Пусть Елизавета никогда раньше и не бывала в этой комнате, но она узнала ее с первого взгляда. Комнаты для допроса всегда были одинаковыми. Принцесса повидала их достаточно, чтобы это знать.
Однако здесь имелось одно отличие. Елизавета обнаружила его при первом же повороте головы: это отличие висело на задней стене, позади кресел для допрашивающих. Зеркало — круглое, чуть вогнутое. О его старости свидетельствовала рама с хлопьями позолоты. А вот стекло оказалось превосходным: даже при этом плохом освещении оно показало принцессу совершенно ясно. Зеркало явно предназначалось не для этой комнаты, а для какого-то более богатого помещения, и Елизавета стала гадать, как оно совершило свое путешествие сюда, чтобы представить царственной узнице ее собственные недостатки. А еще она гадала — как всегда, когда видела зеркало, — какие лица оно отразило и потеряло. Одни лица, которые Елизавета узнала бы мгновенно, и другие, которые помнила только смутно.

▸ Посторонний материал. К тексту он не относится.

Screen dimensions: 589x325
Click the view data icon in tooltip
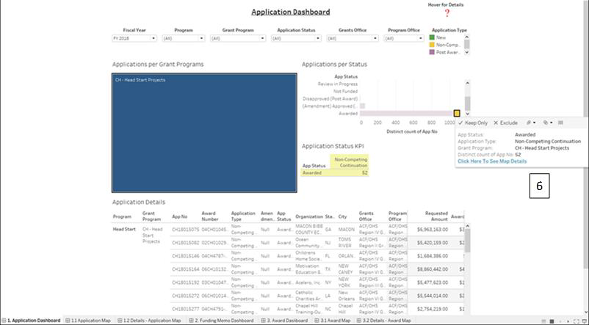560,123
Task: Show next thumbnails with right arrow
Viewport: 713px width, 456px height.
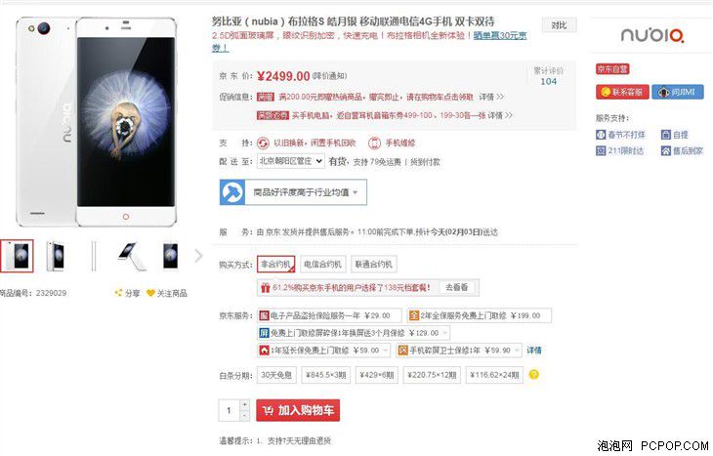Action: pyautogui.click(x=198, y=256)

Ее отец наверняка смотрелся в него: Генрих был не из тех людей, кто проходит мимо зеркала. И сейчас она видела его отражение в своей сильной челюсти, в высоком лбе, обрамленном золотисто-рыжими волосами. Мать была для нее поблекшим воспоминанием, а немногочисленные сохранившиеся портреты, как говорили, не отдавали должного Анне Болейн. Однако то немногое, что знала и помнила Елизавета, она разглядела сейчас: в острых скулах, безупречно прямом носе, но более всего — в глубоких пещерах глаз. Глаза опальной принцессы не были бездонными озерами, которыми, по рассказам, манила и дразнила окружающих ее мать, но тем не менее они считались весьма красивыми. И еще — изящные руки. Наследство от женщины, которую Елизавета никогда не знала по-настоящему. Принцесса подняла руку, прижала к щеке ладонь, потом тыльную сторону кисти. Вспомнив, в чем отличие ее собственной руки от материнской, она поспешно опустила ее. Эта рука все равно казалась Елизавете странной, даже без лишнего пальца, которым ее дразнили так называемые «друзья»: пальцы костлявые, а вовсе не тонкие, кожа — такая же желтая, как на лице. И руки, и лицо были изможденными после долгих лет бдительности, подозрений… ожидания в комнатах, подобных этой!